# Problem on Series and Sequences | SMO, 2012 | Problem 23

Try this beautiful problem from Singapore Mathematics Olympiad, 2012 based on Series and Sequences.

## Problem on Series and Sequences (SMO Test)

For each positive integer $n \geq 1$ , we define the recursive relation given by $a_{n+1} = \frac {1}{1+a_{n}}$.
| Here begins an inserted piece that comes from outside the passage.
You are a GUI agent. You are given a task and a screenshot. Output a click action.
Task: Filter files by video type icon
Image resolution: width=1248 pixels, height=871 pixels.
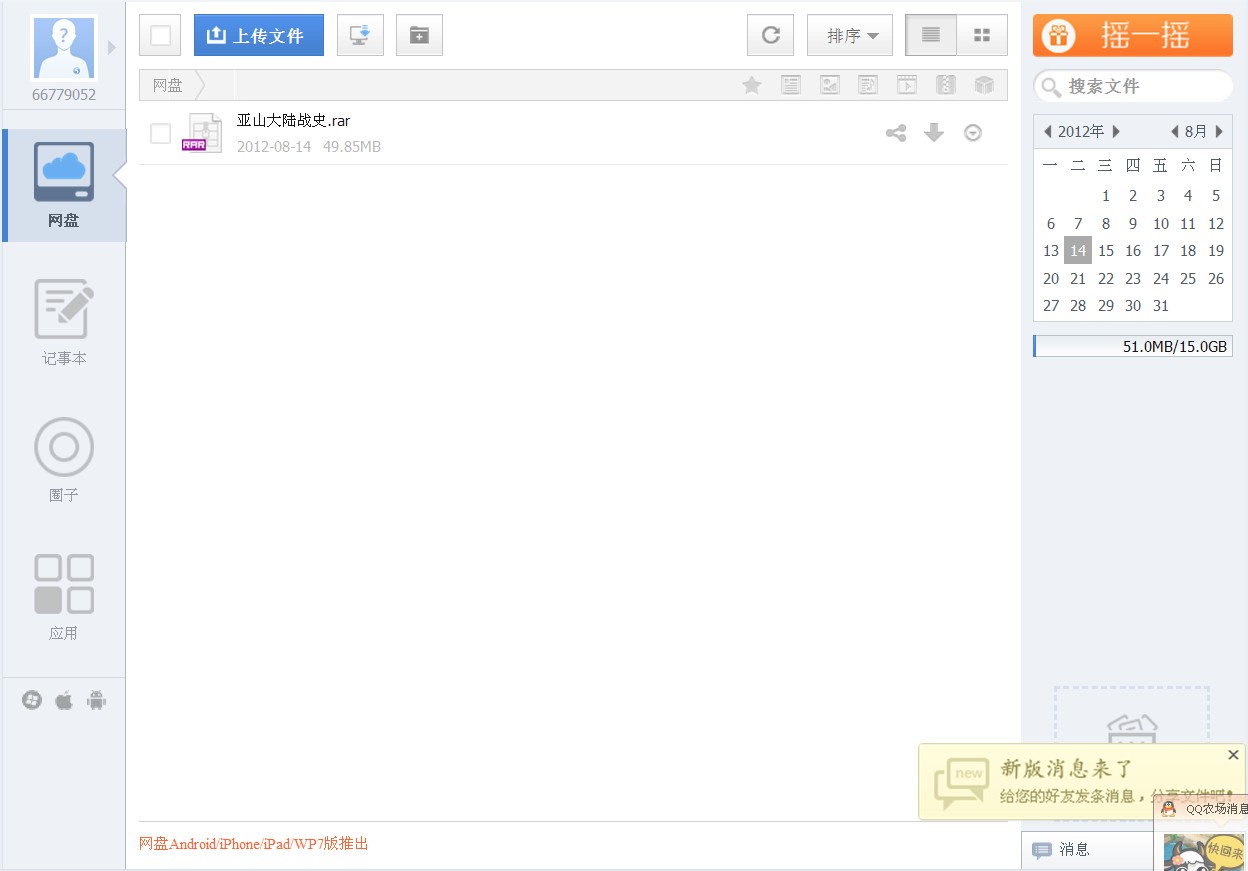[x=907, y=85]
Suppose that $a_{1} = a_{2012}$.Find the sum of the squares of all

possible values of $a_{1}$.

• 2
• 3
• 6
• 12

### Key Concepts

Series and Sequence

Functional Equation

Recursive Relation

Challenges and Thrills - Pre - College Mathematics

## Try with Hints

If you got stuck start from here :

At first we have to understand the sequence it is following

Given that : $a_{n+1} = \frac {1}{1+a_{n}}$

Let $a_{1} = a$

so , $a_{2} = \frac {1}{1 + a_{1}}$ = $\frac {1}{1 + a}$

Again, $a_{3} = \frac {1}{1+a_{2}} = \frac {1+a}{2+a}$

For , $a_{4} = \frac {1}{1+a_{3}} = \frac {2+a}{3+2a}$

And , $a_{5} = \frac {1}{1+a_{4}} = \frac {3+2a}{5+3a}$

and so on........

Try to do the rest ..................................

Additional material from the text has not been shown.